Bundan 99 yıl önce, ülkemizin düşman işgalinden kurtarılması için son adım atılırken, ülkeyi şeriatla yönetmek isteyen, çağın gerisine götürmek isteyen zihniyetle de mücadele başlatılmış idi.
O tarihlerdeki yaşanılanların, yapılan mücadelenin önem ve değerini iyice anlamak, bugün geldiğimiz ortamın değerini bilebilmek ve anlayabilmek gerekliliğini de hatırlatmakta yarar görüyoruz.
Çünkü bugün çevremize şöyle bir baktığımızda, kurtuluş mücadelesini başlatan Mustafa Kemal Atatürk ve dava arkadaşlarının ne denli önemli kararlar aldığını, ne denli önemli adımlar atılmasını sağladıklarını görmek, bilmek ve anlamak suretiyle, onlara olan minnet duygularımız bir kat daha artıyor ve dünya durdukça onların değerinin giderek artacağını anlıyor ve öğreniyoruz.
Bu bağlamda Afganistan’daki gelişmeleri örnek olarak gösterebiliriz.
Kendine göre kurallar koyan, şeriat düzenini egemen kılacaklarını açıklamak suretiyle uygulamalara geçen, kadını eve hapseden, çağdaşlığı reddeden ve bulunduğu yerdeki insanları bu zihniyet ile cahil bir toplum olarak bırakmak isteyen Afganistan’ın yeni yönetimi, ülkesini çağ dışı bir anlayışa teslim etmek isteğinde bulunduğunu da bu vesile sergilemiş bulunuyor.
İşte bugünleri gören gazi Mustafa Kemal Atatürk ve dava arkadaşları, ulus devlet ilkesinden hareketle, demokratik laik sosyal hukuk devletinin temellerinin atılması için kurtuluş mücadelesini başlatmışlar ve bugünlere gelmemizi sağlamışlardır.

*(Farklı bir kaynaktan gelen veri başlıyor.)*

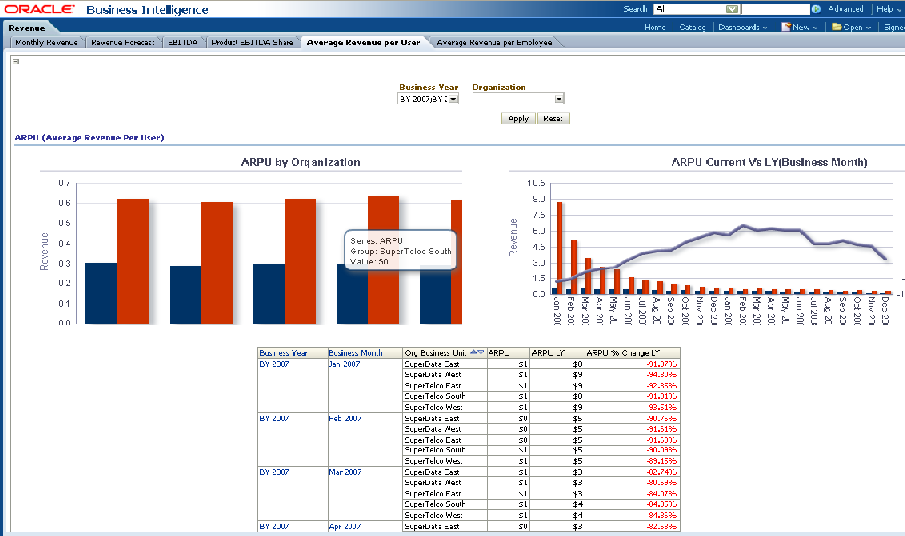Switch to the Product EBITDA Share tab
Screen dimensions: 905x536
pyautogui.click(x=252, y=43)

Böylece her konuda tam bağımsız bir devlet olabilmek için gerekenler yapılmıştır.
Çağdaş bir dünya içerisinde, çağdaş ülkeler arasında yerimizi alabilmemiz için ulus devlet ilkesinden en ufak bir sapma göstermeksizin laik bir devlet olarak gerekenlerin yapılmasının zorunluluğunu görmek, bilmek ve anlamak gerekir.
Bugünkü dünya düzeni içerisinde yönetilenler, yasaların aynen uygulanması, kuvvetler ayrılığı ilkesinin gereklerinin yerine getirilmesini, yasama, yürütme ve yargı erklerinin birbirinden tamamen bağımsız olmasını istemekte ve bu doğrultuda görüş bildirmektedirler.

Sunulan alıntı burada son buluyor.